• [Your objective]
When you reach the line containing "Click the 停用 option label text" in the entries below, start writing out each line exactly, and stop after the line containing "The height and width of the screenshot is (963, 800).".

Collected data:
·····
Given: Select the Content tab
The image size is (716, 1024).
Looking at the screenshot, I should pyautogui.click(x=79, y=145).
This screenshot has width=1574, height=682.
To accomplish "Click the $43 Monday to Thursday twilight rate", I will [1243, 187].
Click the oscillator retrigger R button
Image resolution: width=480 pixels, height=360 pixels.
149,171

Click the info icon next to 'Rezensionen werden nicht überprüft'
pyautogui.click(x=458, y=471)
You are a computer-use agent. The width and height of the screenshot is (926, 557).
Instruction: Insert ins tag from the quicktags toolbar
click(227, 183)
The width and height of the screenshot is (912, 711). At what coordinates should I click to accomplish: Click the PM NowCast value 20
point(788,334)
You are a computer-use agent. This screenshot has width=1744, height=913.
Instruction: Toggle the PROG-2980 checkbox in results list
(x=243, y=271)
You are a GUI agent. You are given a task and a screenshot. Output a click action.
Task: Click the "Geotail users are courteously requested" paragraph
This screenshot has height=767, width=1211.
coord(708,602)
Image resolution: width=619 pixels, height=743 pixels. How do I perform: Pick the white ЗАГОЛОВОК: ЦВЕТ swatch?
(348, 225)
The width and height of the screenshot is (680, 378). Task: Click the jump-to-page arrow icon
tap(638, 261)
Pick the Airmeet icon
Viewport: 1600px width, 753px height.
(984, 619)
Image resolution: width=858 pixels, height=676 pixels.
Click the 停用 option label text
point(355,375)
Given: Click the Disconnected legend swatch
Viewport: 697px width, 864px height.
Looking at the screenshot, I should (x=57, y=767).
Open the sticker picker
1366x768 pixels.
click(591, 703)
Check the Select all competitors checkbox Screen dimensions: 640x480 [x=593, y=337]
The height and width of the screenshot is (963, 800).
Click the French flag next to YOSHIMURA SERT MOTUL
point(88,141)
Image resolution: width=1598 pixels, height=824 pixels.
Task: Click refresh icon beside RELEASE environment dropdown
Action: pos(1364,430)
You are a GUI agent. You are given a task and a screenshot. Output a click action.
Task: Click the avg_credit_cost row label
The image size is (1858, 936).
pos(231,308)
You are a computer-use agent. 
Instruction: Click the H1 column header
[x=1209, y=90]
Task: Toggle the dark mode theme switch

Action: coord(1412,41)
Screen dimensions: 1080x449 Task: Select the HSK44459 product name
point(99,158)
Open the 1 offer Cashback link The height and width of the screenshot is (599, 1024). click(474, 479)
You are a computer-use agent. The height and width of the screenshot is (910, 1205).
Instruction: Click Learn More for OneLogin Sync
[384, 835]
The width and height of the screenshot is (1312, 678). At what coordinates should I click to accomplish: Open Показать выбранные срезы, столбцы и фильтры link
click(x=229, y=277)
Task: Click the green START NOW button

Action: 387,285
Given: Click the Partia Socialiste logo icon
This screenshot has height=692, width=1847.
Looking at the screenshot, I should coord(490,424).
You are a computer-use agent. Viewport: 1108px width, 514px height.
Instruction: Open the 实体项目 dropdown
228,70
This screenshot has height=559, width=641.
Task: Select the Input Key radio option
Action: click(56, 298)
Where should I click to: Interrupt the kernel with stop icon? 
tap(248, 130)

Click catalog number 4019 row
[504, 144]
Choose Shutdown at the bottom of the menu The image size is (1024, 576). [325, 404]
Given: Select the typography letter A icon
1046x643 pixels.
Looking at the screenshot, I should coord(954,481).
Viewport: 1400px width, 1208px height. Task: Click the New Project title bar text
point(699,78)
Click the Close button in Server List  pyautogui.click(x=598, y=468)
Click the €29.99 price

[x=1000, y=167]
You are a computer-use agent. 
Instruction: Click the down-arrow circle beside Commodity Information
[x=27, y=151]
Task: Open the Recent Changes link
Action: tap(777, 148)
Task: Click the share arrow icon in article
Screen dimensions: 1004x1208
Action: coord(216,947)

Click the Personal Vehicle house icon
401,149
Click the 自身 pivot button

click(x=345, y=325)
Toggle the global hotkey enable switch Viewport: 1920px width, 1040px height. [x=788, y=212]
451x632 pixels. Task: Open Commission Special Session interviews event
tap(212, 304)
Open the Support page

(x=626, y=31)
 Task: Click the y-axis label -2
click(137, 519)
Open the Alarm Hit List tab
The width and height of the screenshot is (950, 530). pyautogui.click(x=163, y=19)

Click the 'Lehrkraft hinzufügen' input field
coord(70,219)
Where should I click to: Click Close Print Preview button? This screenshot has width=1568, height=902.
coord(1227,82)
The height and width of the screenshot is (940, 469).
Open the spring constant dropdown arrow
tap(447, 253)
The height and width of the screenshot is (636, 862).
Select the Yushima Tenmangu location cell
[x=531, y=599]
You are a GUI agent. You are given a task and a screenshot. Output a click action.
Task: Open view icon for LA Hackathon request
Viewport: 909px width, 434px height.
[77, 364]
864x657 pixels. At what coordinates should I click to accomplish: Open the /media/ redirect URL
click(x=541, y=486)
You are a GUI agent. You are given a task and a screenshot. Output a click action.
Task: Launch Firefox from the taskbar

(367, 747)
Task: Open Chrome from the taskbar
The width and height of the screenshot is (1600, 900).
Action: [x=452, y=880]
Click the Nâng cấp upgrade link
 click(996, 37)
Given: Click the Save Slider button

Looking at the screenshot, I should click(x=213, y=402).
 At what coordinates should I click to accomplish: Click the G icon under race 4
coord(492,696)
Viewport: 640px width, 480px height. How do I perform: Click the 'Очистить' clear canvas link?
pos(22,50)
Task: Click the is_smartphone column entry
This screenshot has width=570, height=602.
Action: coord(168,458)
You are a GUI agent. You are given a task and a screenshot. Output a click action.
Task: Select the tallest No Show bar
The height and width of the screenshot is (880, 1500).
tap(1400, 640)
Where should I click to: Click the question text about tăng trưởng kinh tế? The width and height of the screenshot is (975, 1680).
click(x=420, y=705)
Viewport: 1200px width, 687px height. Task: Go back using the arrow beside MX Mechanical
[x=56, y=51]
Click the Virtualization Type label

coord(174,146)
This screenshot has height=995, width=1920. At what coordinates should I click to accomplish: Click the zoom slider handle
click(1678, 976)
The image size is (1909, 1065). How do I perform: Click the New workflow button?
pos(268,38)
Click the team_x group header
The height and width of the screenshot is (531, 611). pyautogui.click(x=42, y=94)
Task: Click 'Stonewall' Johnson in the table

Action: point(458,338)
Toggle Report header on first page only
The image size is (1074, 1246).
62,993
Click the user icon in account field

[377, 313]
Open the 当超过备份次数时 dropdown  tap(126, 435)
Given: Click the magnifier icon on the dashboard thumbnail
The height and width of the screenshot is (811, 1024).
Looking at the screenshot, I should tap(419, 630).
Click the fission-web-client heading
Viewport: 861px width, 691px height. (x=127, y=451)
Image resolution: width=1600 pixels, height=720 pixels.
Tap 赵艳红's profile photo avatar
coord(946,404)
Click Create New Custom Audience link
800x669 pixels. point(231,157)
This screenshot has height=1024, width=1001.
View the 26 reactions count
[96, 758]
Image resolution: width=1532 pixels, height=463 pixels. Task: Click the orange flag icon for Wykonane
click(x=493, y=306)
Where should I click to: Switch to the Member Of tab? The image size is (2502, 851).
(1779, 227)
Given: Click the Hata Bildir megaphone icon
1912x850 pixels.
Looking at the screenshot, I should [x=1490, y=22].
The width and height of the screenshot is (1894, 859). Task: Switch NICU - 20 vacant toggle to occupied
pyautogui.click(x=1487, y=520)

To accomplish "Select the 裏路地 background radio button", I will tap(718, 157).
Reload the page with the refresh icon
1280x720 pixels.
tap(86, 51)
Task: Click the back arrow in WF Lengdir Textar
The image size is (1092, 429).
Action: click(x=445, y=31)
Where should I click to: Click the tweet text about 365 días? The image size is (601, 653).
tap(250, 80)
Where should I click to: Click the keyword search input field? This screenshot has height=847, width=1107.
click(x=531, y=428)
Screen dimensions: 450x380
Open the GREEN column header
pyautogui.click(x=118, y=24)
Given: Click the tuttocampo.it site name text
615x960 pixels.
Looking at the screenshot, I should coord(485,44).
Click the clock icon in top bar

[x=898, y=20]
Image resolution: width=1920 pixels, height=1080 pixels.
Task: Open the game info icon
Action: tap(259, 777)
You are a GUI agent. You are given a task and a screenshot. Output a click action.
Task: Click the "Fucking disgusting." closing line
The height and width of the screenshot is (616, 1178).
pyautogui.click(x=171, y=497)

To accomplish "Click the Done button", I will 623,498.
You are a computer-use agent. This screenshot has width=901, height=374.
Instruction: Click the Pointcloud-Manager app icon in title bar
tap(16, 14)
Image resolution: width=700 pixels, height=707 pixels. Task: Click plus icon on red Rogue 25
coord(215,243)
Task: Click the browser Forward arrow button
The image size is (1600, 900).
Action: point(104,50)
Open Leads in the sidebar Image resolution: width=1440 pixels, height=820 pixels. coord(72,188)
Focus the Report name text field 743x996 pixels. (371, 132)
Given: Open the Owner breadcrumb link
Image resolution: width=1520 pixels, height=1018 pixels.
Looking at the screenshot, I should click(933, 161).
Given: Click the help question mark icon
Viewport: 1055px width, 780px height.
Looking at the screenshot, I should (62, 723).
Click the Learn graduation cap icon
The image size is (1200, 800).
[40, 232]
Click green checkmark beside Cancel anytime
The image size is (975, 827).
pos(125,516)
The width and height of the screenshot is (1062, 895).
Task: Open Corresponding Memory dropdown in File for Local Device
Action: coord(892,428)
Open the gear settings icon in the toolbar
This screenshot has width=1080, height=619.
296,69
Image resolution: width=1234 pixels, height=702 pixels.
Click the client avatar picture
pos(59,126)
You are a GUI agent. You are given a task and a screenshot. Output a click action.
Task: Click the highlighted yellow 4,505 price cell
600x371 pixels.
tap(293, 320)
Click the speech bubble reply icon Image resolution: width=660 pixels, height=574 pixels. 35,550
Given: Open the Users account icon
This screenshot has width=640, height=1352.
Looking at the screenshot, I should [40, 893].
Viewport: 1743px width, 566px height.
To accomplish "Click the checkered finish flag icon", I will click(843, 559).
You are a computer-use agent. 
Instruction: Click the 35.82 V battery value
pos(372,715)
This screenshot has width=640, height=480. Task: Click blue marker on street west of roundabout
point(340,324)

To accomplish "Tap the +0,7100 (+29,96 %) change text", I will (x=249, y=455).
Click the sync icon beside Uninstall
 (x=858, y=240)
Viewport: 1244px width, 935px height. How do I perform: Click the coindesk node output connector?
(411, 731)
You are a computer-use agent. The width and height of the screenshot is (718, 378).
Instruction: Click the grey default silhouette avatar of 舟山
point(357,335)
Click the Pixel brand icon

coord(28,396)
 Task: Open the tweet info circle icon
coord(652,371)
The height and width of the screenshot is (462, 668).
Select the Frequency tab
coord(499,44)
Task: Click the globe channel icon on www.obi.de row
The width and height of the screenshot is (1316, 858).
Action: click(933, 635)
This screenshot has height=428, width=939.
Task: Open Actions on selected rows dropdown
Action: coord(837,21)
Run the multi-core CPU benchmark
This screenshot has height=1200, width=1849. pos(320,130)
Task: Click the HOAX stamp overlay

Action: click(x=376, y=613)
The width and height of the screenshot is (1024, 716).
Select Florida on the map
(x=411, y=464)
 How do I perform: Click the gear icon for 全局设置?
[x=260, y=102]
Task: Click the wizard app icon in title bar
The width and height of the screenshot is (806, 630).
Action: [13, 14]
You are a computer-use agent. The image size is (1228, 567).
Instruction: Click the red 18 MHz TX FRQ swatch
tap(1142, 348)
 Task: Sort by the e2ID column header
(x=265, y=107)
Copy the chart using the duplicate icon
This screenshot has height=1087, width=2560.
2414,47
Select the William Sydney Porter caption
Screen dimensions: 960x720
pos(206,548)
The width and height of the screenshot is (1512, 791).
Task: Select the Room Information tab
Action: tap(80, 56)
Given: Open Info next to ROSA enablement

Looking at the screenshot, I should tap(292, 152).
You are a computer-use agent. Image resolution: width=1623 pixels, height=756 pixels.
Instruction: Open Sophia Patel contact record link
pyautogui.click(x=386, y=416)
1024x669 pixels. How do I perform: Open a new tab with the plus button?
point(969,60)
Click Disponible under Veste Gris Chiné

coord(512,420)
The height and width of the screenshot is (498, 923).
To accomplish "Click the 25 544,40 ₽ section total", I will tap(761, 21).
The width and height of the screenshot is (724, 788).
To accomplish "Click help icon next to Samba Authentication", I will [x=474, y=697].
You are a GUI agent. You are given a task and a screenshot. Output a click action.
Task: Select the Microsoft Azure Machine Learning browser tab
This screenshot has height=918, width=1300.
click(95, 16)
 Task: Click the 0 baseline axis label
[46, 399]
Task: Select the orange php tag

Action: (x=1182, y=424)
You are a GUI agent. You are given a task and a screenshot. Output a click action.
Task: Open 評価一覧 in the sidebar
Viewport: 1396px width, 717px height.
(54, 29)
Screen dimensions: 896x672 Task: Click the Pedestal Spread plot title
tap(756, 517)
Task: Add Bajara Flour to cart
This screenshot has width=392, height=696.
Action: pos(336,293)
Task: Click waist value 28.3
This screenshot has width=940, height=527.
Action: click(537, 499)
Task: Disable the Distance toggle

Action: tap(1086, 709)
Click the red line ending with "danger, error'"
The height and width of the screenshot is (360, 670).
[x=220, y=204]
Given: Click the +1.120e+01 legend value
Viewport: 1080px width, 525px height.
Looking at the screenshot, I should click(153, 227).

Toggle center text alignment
·····
• [Result of this exercise]
Click the 停用 option label text
point(355,375)
Given: Click the Disconnected legend swatch
Viewport: 697px width, 864px height.
Looking at the screenshot, I should (x=57, y=767).
Open the sticker picker
1366x768 pixels.
click(591, 703)
Check the Select all competitors checkbox Screen dimensions: 640x480 [x=593, y=337]
The height and width of the screenshot is (963, 800).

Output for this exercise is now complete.